In a second aspect, the present application provides an apparatus for optimizing a neural network model, the apparatus comprising:

the acquisition module is used for acquiring the structure of the neural network model to be optimized, the parameters of the neural network model to be optimized and the weight parameters corresponding to each operator layer of the neural network model to be optimized; the neural network model to be optimized comprises a plurality of operator layers, and the weight parameters comprise weights, weight maximum values and weight minimum values;

the conversion module is used for converting the neural network model to be optimized into an initial model according to the structure of the neural network model to be optimized and the parameters of the neural network model to be optimized; the format corresponding to the initial model is the format of an open neural network exchange model;

the processing module is used for carrying out computation layer fusion processing on the initial model to obtain an intermediate model; the initial model fuses a plurality of structurally adjacent operator layers or a plurality of structurally parallel operator layers into one operator layer through the operator layer fusion processing; determining a weight adjustment coefficient range according to the weight range of the neural network model which can be accommodated by the target hardware accelerator and a preset coefficient; the target hardware accelerator is a hardware accelerator matched with the neural network model to be optimized; the weight range is determined according to a configuration file of the target hardware accelerator or a preset weight range; according to the weight adjusting coefficient range and the weight parameter, carrying out weight optimization processing on the intermediate model; and carrying out quantitative processing on the intermediate model after the weight optimization to obtain an optimized neural network model.

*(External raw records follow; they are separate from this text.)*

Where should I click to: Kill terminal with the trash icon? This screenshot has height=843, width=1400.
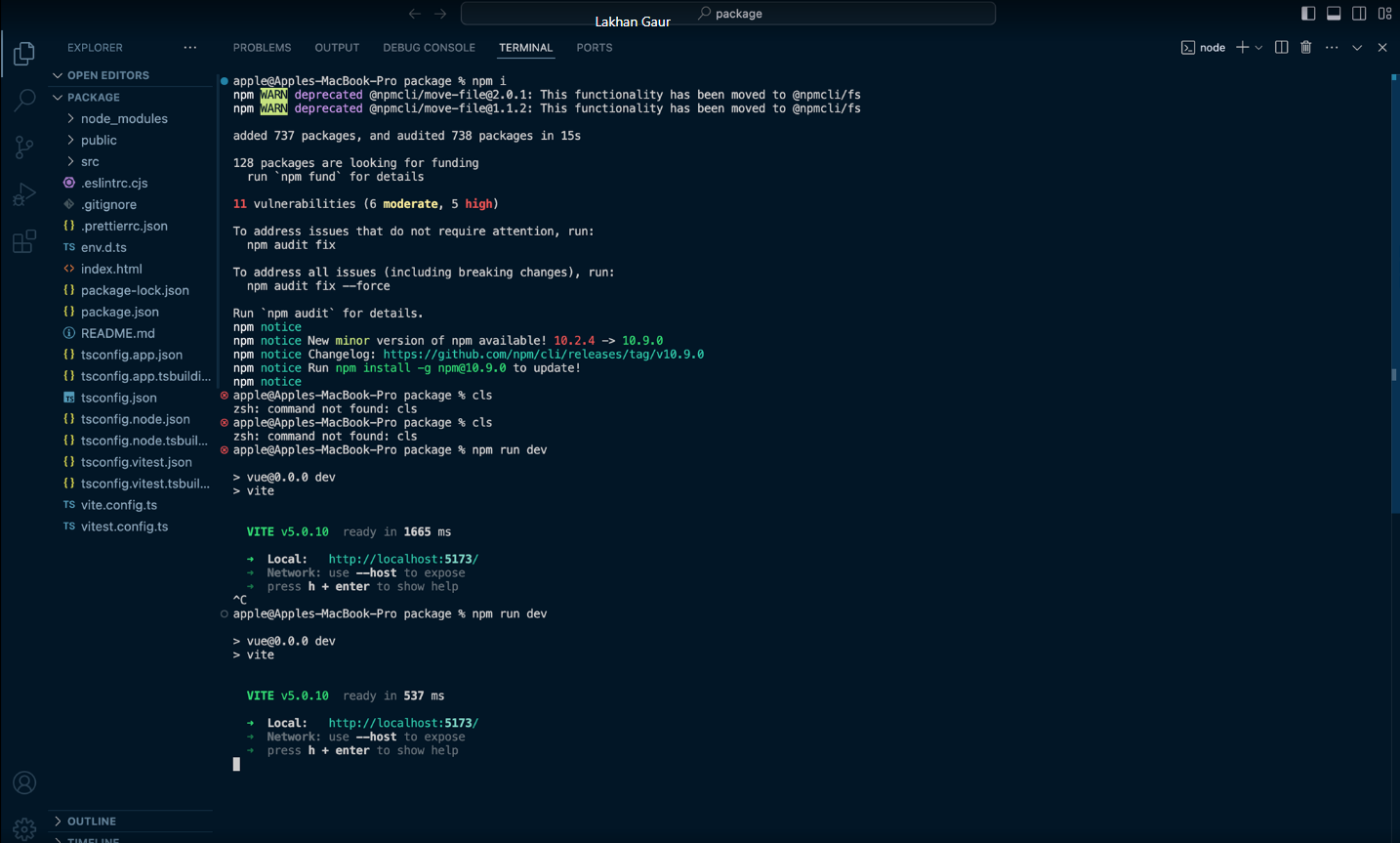tap(1305, 47)
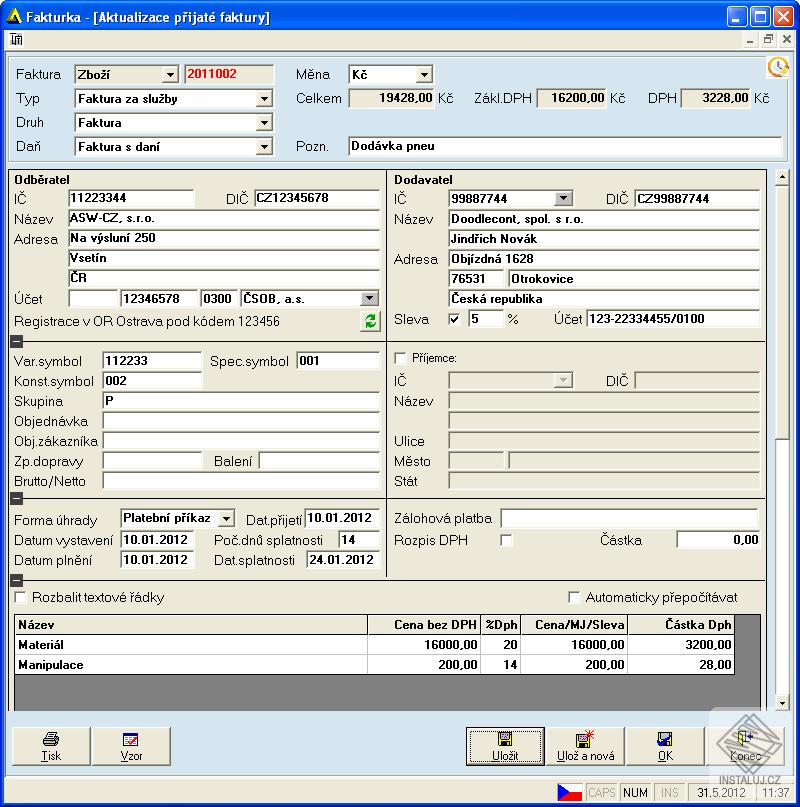Select the Materiál row in items table
The height and width of the screenshot is (807, 800).
(190, 645)
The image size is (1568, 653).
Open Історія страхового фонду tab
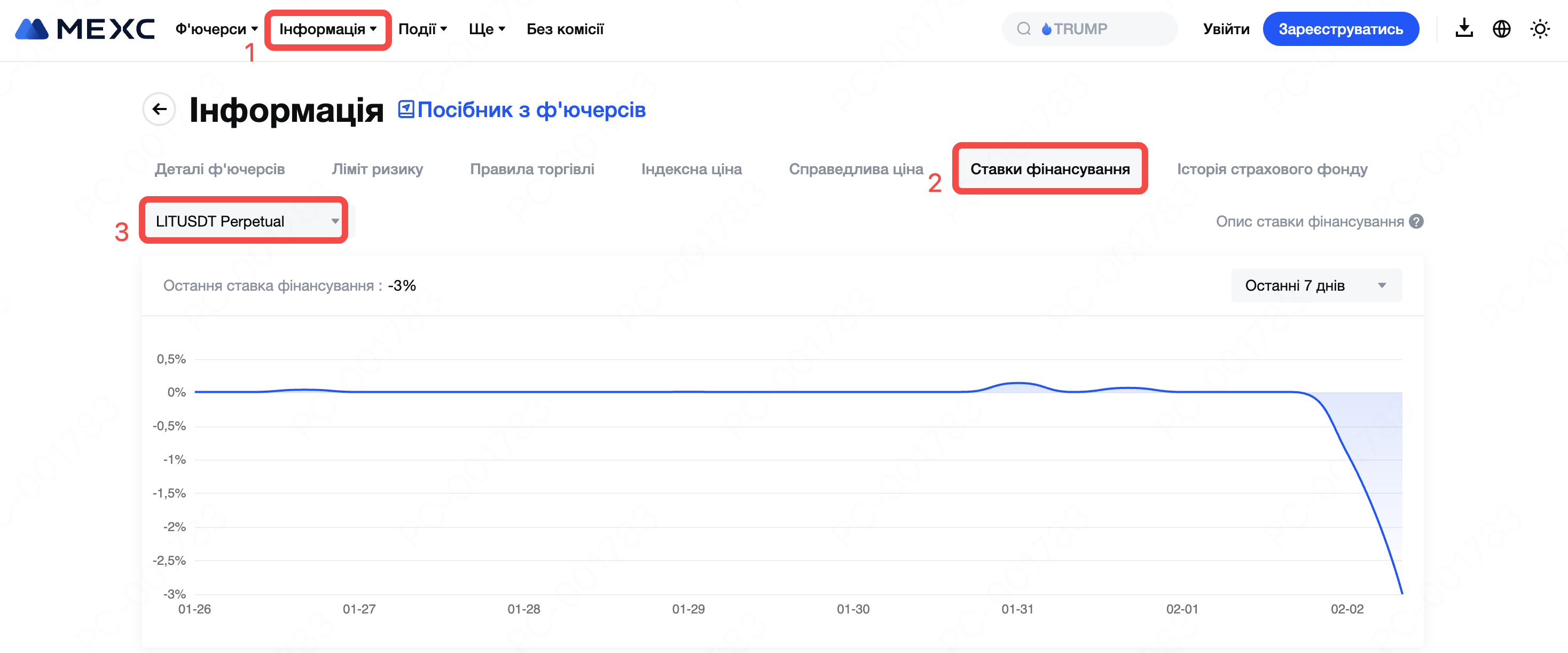pyautogui.click(x=1272, y=169)
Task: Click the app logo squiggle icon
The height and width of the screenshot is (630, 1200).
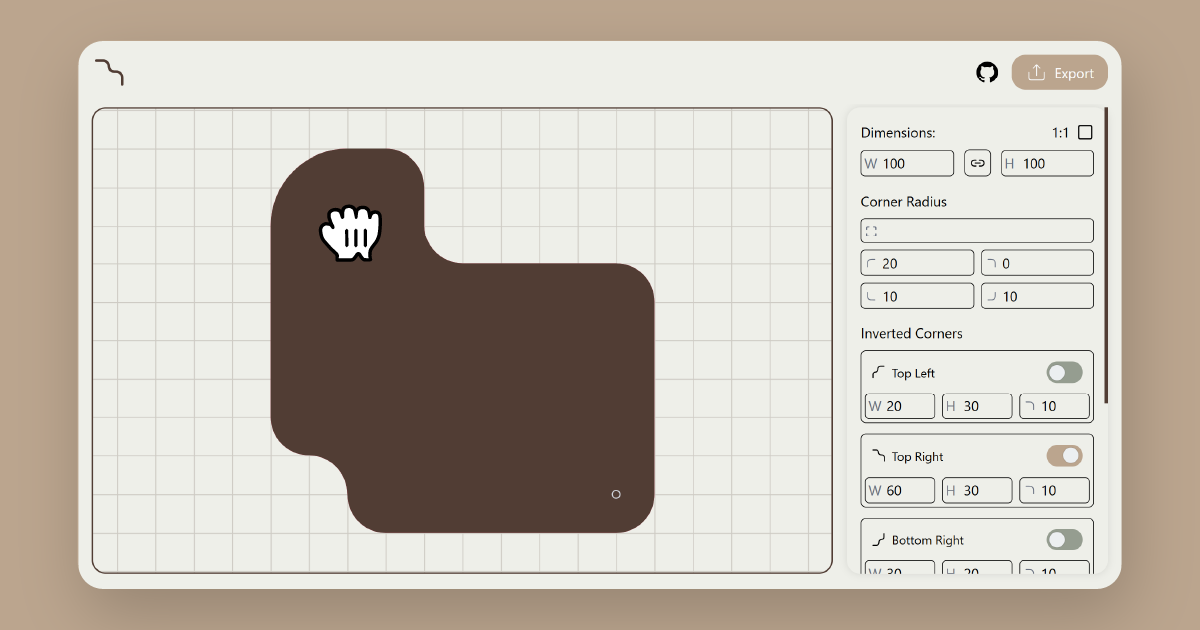Action: tap(110, 72)
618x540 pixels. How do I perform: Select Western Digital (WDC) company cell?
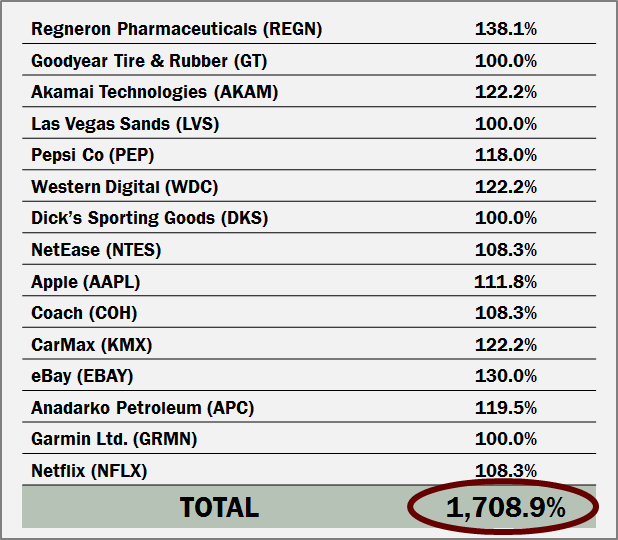click(124, 187)
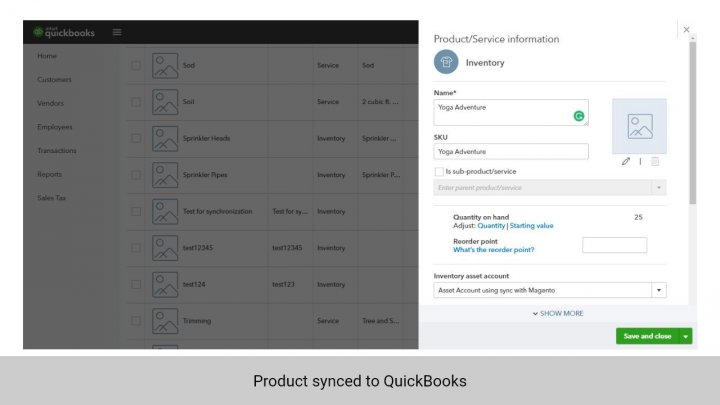The image size is (720, 405).
Task: Close the Product/Service information panel
Action: [x=686, y=29]
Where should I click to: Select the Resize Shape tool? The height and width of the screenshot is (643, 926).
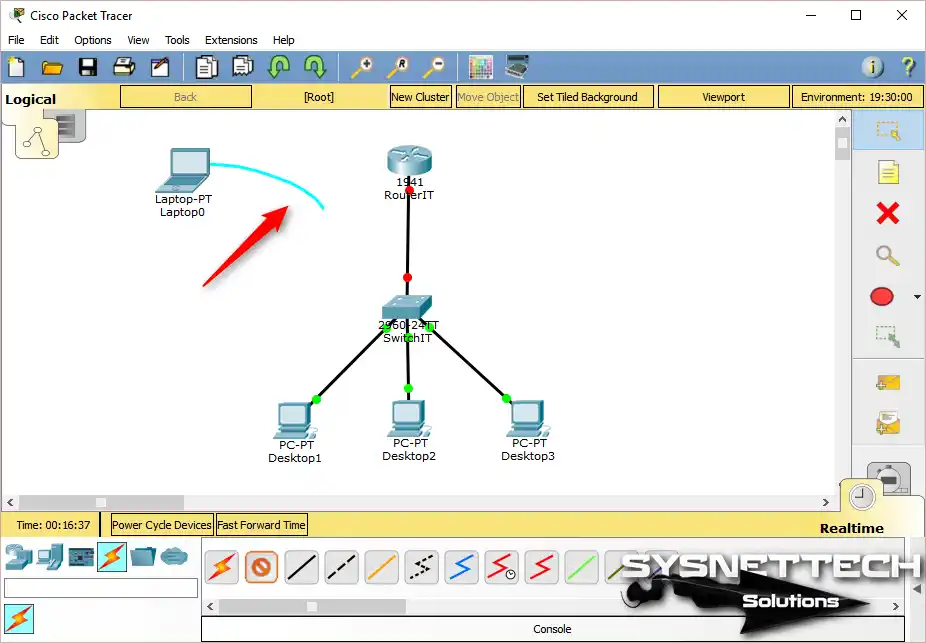coord(888,337)
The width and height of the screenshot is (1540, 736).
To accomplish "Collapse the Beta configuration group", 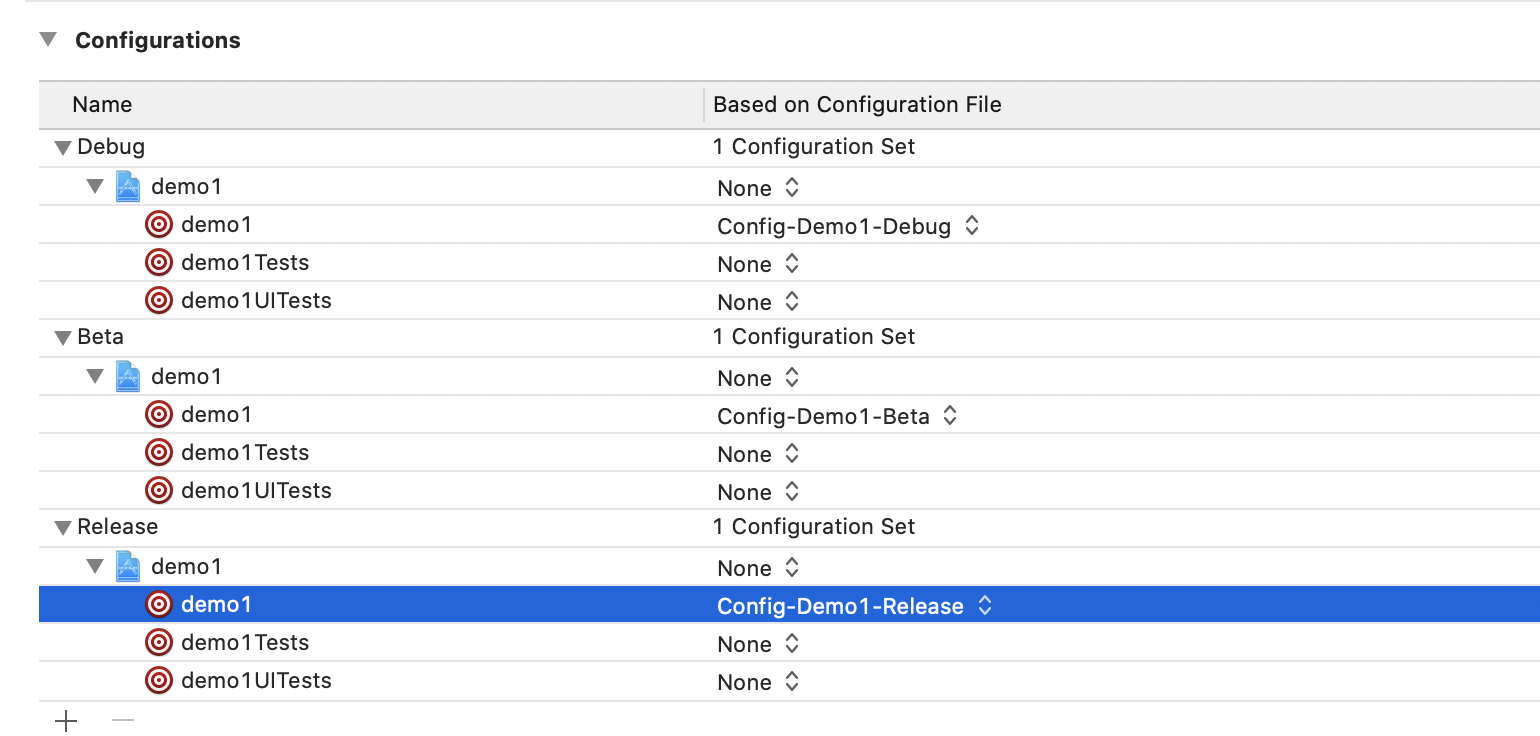I will (x=64, y=338).
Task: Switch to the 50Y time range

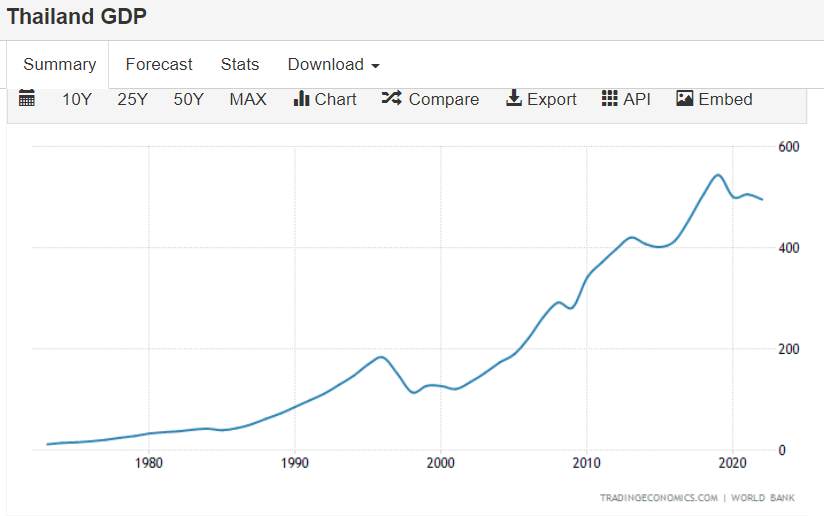Action: pyautogui.click(x=188, y=99)
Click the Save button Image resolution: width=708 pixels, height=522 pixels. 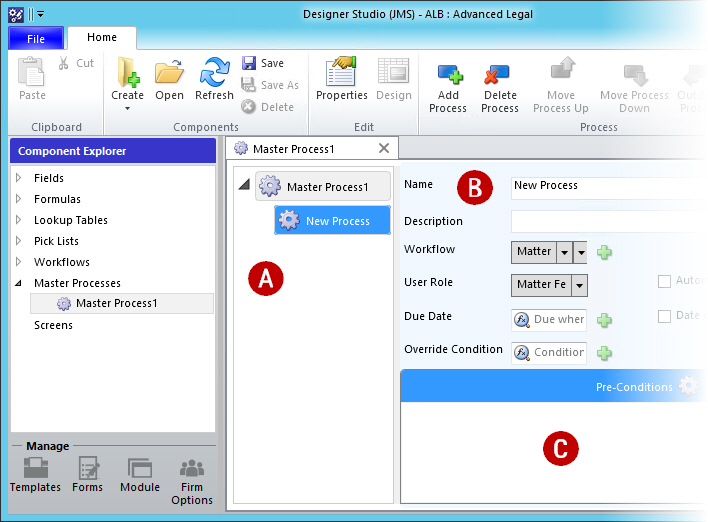[263, 63]

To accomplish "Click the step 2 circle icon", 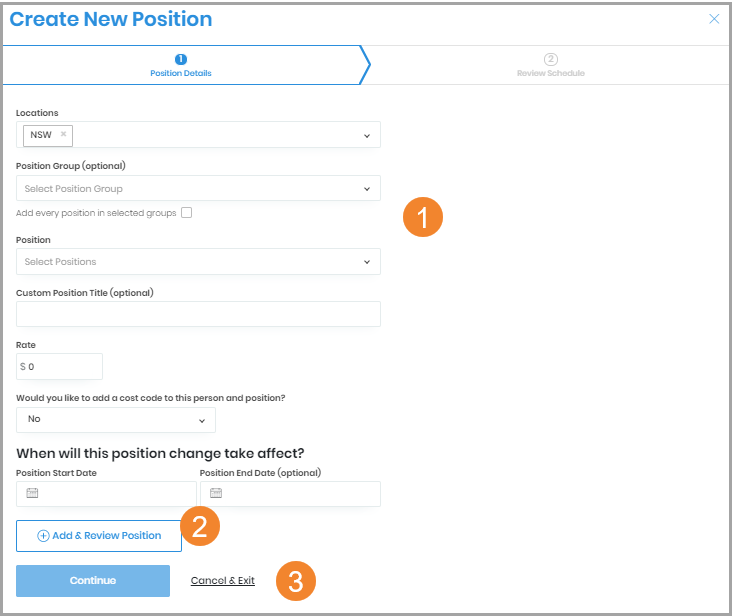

With reference to the second aspect, in an implementable manner of the second aspect, the processing module is specifically configured to:

With reference to the second aspect, in an implementation manner of the second aspect, the apparatus further includes an adding module configured to:

According to the method, the operator layer is fused, the calculation dimensionality of the neural network model is reduced, and then the weight optimization processing is carried out on the neural network model according to the weight range which can be contained by the target hardware accelerator, so that the target hardware accelerator is adaptive to the neural network model. The method provided by the application solves the problem that the layout of the neural network model on the hardware accelerator is limited on the premise of not reducing the accuracy of the neural network model.

Drawings

Fig. 1 is a schematic flowchart of an optimization method of a neural network model according to an embodiment of the present disclosure;

fig. 2 is a schematic flowchart corresponding to a method for performing weight optimization processing on a target operator layer according to an embodiment of the present application;

fig. 3 is a schematic structural diagram of an optimization apparatus of a neural network model according to an embodiment of the present disclosure.

Detailed Description

To make the objects, technical solutions and advantages of the present application more clear, embodiments of the present application will be described in further detail below with reference to the accompanying drawings.

Fig. 1 is a schematic flow chart of an optimization method of a neural network model according to an embodiment of the present disclosure. The method provided by the implementation of the application comprises the following steps:

step S101, obtaining the structure of the neural network model to be optimized, the parameters of the neural network model to be optimized and the weight parameters corresponding to each operator layer of the neural network model to be optimized.

The neural network model to be optimized comprises a plurality of operator layers, and the weight parameters comprise weights, weight maximum values and weight minimum values.

It should be noted that the neural network model to be optimized in the embodiment of the present application may be a classical model carried by an open-source framework, or a neural network model built by a user and trained. The neural network model comprises a plurality of operator layers, and each operator layer is a convolution layer or a normalization layer correspondingly. The convolutional layer provided in the embodiment of the present application may be one or more of main convolutional layers such as a normal convolutional layer, a deep convolutional layer, a void convolutional layer, and a packet convolutional layer. The embodiment of the present application does not particularly limit the size, step size, filling, number of channels, and the like of the convolutional layer.

In one implementation, the structure of the neural network model to be optimized, the parameters of the neural network model to be optimized, and the weight parameters corresponding to each operator layer of the neural network model to be optimized can be obtained by traversing the whole neural network model to be optimized.

And S102, converting the neural network model to be optimized into an initial model according to the structure of the neural network model to be optimized and the parameters of the neural network model to be optimized.

The format corresponding to the initial model is an Open Neural Network Exchange (ONNX) format.

And step S103, performing algorithm layer fusion processing on the initial model to obtain an intermediate model.

The initial model fuses a plurality of structurally adjacent operator layers or a plurality of structurally parallel operator layers into one operator layer through operator layer fusion processing.

It should be noted that step S102 and step S103 are performed synchronously, that is, the method provided in the embodiment of the present application converts the initial model into the format of the open neural network exchange model while performing operator-layer fusion processing on the initial model.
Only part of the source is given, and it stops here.